▶ **Vorliegender Auszug**
Unabhängiger Verwaltungssenat
des Landes Oberösterreich
FAQs| Sitemap| Weblinks

VwSen-160156/9/Sch/Pe

Linz, 08.07.2005

 

 

 VwSen-160156/9/Sch/Pe Linz, am 8. Juli 2005

DVR.0690392
 

 

E R K E N N T N I S
 

Der Unabhängige Verwaltungssenat des Landes Oberösterreich hat durch sein Mitglied Dr. Schön über die Berufung des Herrn DI A G vom 2. Dezember 2004 gegen das Straferkenntnis der Bezirkshauptmannschaft Linz-Land vom 8. November 2004, VerkR96-3555-2004/U, wegen einer Übertretung der Straßenverkehrsordnung 1960 (StVO 1960) und des Führerscheingesetztes (FSG), nach öffentlicher mündlicher Berufungsverhandlung am 7. Juli 2005 zu Recht erkannt:

 

  1. Der Berufung wird hinsichtlich Faktum 2. des angefochtenen Straferkenntnisses Folge gegeben, dieses in diesem Punkt behoben und das Verwaltungsstrafverfahren eingestellt.

Hinsichtlich Faktum 1. wird der Berufung insofern Folge gegeben, als von der Verhängung einer Strafe abgesehen und eine Ermahnung erteilt wird. Das darüber hinausgehende Berufungsbegehren wird abgewiesen.

 

II. Es entfällt die Verpflichtung zur Leistung jeglicher Verfahrenskostenbeiträge.

 

Rechtsgrundlagen:

zu I.: § 66 Abs.4 AVG iVm §§ 24, 51, 45 Abs.1 Z2 und 21 Abs.1 VStG.

zu II.: §§ 64ff VStG.

▶ **Aufgabenstellung**
An welchem Datum fand laut dem Erkenntnis die öffentliche mündliche Berufungsverhandlung statt?

▶ **Erfasste Daten**
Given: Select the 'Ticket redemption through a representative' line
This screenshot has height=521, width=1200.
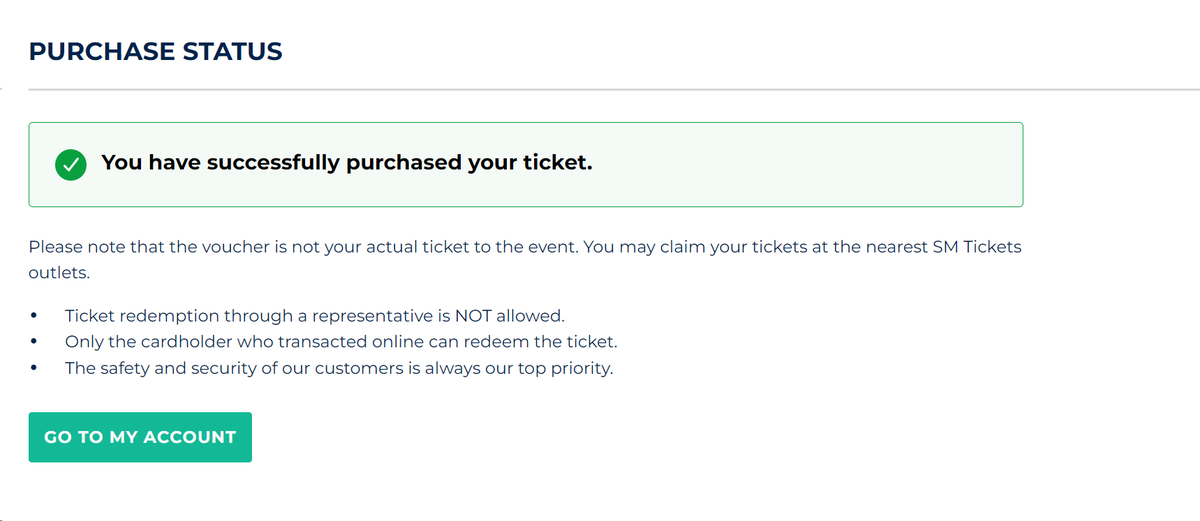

▶ **Lösung**
Am 7. Juli 2005.